Direction:
Reproduce verbatim the lines of the entries below, starting at the line containing "Image resolution: width=800" and ending at the line containing "tap(1077, 491)".

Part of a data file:

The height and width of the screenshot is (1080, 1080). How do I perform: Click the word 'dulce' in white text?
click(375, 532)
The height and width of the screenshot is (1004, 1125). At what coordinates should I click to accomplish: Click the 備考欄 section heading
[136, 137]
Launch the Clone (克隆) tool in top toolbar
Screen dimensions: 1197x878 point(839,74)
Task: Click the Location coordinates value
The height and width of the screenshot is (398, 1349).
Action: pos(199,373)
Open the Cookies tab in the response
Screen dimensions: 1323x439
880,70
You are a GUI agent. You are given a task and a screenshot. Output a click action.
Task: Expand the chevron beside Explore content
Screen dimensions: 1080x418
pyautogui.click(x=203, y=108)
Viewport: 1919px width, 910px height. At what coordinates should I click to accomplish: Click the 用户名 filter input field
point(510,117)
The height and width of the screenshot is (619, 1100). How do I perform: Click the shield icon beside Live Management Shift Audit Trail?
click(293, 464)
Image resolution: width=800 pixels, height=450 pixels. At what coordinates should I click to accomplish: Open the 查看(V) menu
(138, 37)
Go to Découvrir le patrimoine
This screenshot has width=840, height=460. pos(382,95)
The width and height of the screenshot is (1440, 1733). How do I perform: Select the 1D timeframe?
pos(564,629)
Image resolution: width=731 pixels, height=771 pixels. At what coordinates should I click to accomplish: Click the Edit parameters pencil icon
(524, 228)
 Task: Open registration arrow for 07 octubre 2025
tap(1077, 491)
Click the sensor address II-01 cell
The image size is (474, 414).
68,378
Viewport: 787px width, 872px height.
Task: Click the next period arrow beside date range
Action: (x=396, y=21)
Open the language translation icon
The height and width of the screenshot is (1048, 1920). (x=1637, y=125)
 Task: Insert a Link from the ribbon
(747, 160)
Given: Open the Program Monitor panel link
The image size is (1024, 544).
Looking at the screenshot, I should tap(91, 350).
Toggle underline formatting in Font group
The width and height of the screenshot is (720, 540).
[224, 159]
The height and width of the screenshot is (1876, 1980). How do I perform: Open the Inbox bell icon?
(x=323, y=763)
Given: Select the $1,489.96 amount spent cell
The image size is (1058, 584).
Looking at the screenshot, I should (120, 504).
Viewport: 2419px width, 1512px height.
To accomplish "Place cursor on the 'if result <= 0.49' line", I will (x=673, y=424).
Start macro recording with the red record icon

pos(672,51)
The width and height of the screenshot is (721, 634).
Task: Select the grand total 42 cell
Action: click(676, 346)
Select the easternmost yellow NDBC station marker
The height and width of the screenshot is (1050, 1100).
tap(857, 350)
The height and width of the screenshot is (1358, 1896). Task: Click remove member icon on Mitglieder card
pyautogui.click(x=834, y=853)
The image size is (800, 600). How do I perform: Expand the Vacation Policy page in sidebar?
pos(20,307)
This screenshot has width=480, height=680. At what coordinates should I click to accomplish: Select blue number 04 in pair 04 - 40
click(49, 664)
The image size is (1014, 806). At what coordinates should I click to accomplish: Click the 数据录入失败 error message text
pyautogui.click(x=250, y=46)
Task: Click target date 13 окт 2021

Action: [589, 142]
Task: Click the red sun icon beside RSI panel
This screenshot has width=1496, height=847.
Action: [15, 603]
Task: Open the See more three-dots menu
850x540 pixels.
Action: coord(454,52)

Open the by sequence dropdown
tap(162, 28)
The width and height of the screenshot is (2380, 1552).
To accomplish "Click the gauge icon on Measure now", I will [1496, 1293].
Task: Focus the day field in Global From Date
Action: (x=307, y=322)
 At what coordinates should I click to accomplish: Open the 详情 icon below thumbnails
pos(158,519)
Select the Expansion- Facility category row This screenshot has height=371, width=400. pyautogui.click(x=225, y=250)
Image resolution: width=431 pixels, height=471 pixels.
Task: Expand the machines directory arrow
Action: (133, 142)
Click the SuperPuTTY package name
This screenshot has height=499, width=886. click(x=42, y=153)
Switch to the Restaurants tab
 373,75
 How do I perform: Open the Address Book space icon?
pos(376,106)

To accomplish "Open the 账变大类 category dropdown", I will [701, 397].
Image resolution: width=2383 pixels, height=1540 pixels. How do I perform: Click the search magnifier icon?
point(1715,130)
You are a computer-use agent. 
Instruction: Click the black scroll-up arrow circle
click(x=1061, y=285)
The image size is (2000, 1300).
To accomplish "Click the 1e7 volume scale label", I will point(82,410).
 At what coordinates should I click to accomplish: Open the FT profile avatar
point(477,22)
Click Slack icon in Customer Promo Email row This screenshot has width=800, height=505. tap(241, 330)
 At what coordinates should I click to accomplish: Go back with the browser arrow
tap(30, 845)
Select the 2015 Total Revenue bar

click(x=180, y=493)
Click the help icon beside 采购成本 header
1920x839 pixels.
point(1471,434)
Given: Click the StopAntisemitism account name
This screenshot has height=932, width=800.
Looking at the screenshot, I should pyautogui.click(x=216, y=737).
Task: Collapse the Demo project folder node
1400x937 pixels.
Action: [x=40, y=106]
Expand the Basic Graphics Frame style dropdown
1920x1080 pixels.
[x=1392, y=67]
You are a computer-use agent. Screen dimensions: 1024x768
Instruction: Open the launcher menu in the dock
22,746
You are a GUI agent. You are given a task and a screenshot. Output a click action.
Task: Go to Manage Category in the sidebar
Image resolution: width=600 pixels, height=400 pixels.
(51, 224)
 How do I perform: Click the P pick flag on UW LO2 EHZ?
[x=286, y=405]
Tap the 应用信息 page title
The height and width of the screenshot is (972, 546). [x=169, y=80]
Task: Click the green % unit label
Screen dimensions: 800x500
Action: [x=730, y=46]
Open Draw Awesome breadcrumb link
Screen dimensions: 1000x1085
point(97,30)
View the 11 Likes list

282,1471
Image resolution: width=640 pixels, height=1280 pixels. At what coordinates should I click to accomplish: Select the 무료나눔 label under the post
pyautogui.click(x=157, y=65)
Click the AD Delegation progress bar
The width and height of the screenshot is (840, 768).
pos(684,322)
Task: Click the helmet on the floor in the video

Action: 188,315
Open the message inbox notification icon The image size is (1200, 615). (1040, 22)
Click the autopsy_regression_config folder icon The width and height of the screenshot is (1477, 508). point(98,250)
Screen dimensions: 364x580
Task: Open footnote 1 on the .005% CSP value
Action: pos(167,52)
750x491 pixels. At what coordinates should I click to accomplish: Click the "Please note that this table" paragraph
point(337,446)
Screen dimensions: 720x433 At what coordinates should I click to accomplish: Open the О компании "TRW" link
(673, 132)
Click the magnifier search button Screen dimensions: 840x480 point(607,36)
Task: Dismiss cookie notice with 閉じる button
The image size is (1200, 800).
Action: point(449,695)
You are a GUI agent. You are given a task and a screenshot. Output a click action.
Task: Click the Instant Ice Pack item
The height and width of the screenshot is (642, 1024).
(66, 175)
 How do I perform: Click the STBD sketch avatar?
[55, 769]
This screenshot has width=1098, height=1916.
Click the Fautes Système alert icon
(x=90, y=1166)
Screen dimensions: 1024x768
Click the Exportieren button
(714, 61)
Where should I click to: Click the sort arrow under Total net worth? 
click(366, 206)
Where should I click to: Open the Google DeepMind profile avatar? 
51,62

Full output:
Image resolution: width=800 pixels, height=450 pixels. At what coordinates should I click to accomplish: Open the 查看(V) menu
(138, 37)
Go to Découvrir le patrimoine
This screenshot has width=840, height=460. pos(382,95)
The width and height of the screenshot is (1440, 1733). How do I perform: Select the 1D timeframe?
pos(564,629)
Image resolution: width=731 pixels, height=771 pixels. At what coordinates should I click to accomplish: Click the Edit parameters pencil icon
(524, 228)
 Task: Open registration arrow for 07 octubre 2025
tap(1077, 491)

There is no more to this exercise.